A modern Arts & Crafts garden in the Chiltern Hills
Games of hide-and-seek were not specifically a requirement in the brief for this garden on the edge of the Chiltern Hills, but space for family fun most certainly was. The owners of the handsome Arts and Crafts former rectory have two children and like to entertain, so a large, level lawn, a dining area and vegetable beds were all top of their list when they commissioned Gavin McWilliam and his long-term collaborator Andrew Wilson back in 2016. At the time, much of the 3,500-square metre space was taken up with shrubberies and sloping lawns (there is a six-metre change of level across the site). ‘The property had been added to over the years and the garden had developed haphazardly,’ says Gavin. ‘As a result, it was disjointed, with no real link between the house and the pool house, for example, and no sense of flow.’
To address this, Gavin and Andrew have imposed a striking new geometry upon the site, terracing the garden with a series of steps and retaining walls that run north to south, and building crisp, contemporary drystone walls east to west. These provide a dual function: acting as structural ribs to define the spaces and, through both their screening qualities and their Corten-lined apertures, adding a sense of surprise and intrigue that the duo felt fitting. ‘The house has a lot of doors – you can go in one and appear somewhere else entirely,’ says Gavin. ‘We wanted to bring that sense of playfulness to the garden.’

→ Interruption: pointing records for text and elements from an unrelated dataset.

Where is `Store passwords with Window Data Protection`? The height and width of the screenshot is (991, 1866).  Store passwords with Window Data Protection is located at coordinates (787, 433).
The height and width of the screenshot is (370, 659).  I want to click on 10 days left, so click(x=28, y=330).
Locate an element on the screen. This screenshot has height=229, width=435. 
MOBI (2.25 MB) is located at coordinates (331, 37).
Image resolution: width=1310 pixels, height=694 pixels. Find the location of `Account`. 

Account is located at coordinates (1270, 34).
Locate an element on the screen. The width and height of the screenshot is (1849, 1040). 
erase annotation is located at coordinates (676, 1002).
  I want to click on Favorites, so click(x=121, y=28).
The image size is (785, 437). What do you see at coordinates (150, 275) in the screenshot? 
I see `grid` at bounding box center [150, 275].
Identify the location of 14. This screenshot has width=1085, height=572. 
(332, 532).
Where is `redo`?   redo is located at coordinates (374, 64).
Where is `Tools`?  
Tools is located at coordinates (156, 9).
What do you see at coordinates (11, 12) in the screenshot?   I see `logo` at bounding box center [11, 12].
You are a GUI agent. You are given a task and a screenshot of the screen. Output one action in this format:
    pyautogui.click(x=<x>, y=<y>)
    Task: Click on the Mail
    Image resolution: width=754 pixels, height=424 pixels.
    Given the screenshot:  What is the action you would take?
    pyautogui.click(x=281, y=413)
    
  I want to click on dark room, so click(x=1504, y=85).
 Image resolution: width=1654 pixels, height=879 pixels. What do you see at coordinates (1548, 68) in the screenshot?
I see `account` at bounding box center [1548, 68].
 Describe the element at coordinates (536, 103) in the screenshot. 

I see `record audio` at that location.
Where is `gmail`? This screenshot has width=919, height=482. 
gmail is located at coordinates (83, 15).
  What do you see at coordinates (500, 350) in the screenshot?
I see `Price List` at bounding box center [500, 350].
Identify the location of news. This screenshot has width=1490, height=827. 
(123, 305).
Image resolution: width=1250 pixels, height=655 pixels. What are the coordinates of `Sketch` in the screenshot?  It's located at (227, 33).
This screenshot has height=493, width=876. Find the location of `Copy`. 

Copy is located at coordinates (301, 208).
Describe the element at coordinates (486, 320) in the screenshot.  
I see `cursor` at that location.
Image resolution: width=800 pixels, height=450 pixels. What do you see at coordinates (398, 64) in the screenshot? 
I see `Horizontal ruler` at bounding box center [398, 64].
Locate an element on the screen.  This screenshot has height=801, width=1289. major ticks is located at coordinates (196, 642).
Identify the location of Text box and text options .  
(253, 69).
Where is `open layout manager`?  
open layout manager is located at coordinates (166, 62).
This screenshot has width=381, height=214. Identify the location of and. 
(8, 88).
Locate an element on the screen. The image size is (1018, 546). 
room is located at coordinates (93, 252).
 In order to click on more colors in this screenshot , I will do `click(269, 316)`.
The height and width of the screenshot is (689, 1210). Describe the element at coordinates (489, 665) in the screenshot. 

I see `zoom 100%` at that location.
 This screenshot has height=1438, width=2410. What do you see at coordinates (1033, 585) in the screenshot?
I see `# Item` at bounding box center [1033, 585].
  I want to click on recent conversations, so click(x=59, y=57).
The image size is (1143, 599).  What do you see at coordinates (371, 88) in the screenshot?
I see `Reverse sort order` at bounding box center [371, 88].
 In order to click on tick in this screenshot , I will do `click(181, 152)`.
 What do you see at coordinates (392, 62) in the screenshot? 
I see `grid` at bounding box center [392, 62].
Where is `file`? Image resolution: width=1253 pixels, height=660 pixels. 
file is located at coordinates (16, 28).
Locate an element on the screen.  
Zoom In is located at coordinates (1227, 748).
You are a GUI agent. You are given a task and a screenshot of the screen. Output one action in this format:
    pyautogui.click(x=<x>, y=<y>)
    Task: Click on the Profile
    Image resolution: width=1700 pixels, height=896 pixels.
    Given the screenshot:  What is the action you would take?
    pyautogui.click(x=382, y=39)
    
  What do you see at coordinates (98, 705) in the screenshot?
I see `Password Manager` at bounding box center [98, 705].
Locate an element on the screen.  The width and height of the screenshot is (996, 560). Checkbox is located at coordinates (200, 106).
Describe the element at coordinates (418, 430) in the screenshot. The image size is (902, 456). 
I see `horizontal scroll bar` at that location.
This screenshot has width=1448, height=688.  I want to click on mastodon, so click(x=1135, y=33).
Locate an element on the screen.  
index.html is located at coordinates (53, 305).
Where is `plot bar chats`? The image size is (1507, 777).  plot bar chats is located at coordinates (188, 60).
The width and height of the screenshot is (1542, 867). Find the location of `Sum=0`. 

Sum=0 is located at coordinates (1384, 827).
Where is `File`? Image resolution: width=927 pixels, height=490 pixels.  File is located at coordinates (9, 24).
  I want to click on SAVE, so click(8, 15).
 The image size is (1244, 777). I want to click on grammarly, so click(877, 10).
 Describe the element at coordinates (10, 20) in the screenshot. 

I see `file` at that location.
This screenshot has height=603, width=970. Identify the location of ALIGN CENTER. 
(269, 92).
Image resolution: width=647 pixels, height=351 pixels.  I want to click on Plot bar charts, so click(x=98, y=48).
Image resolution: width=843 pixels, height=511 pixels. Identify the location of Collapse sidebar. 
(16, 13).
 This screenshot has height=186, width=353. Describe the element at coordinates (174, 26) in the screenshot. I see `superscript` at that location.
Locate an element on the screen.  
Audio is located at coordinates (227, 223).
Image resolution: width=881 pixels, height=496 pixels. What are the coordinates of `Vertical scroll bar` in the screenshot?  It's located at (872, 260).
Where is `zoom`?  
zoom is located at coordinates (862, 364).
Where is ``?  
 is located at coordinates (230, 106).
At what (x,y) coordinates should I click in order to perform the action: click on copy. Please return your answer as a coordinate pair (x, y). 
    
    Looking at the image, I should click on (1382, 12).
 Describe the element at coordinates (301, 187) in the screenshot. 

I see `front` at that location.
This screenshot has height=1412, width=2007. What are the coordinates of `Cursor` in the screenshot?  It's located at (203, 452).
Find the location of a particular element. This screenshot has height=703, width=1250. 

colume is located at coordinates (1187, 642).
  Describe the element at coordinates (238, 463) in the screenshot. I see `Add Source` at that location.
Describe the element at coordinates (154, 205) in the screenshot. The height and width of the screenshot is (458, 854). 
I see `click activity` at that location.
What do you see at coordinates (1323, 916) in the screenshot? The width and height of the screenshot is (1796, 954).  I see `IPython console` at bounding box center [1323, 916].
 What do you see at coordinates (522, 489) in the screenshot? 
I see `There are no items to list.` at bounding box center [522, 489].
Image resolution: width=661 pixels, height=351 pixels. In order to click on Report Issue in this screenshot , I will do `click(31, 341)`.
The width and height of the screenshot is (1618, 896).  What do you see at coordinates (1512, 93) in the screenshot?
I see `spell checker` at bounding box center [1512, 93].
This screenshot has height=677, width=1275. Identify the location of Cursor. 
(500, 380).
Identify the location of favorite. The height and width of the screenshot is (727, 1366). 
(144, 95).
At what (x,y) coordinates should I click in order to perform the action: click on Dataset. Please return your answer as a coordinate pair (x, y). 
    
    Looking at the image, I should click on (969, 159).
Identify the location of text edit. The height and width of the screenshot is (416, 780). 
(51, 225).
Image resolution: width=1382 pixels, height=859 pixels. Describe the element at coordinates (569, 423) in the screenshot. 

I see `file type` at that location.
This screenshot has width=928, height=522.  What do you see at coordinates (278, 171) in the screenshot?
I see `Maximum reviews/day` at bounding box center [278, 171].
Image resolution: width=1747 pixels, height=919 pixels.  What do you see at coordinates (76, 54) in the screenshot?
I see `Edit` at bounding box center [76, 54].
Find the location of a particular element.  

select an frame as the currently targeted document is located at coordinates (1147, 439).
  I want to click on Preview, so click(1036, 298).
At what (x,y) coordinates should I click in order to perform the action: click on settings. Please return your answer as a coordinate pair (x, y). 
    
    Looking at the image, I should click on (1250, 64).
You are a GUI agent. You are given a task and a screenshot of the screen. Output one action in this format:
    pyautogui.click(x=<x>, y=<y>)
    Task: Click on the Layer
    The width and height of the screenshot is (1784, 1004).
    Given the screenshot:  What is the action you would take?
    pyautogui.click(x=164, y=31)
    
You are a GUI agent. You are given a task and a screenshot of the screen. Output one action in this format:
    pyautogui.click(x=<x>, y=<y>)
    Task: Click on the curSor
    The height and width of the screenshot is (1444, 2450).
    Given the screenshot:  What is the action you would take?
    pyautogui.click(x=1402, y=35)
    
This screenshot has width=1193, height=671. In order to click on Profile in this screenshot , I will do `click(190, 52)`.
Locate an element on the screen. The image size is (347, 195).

It would have been easier perhaps to realise this concept through the use of traditional hedge-bound garden rooms – a defining feature of the Arts and Crafts garden. But Gavin and Andrew’s treatment has moved the concept on, resulting in spaces that feel private without being completely enclosed. While it includes large, open areas, the design manages to conceal not only the clients’ prerequisites, but also a nuttery, a wild garden, a sculpture terrace and a children’s play area. And throughout, beautiful walks and deep borders brim with interest.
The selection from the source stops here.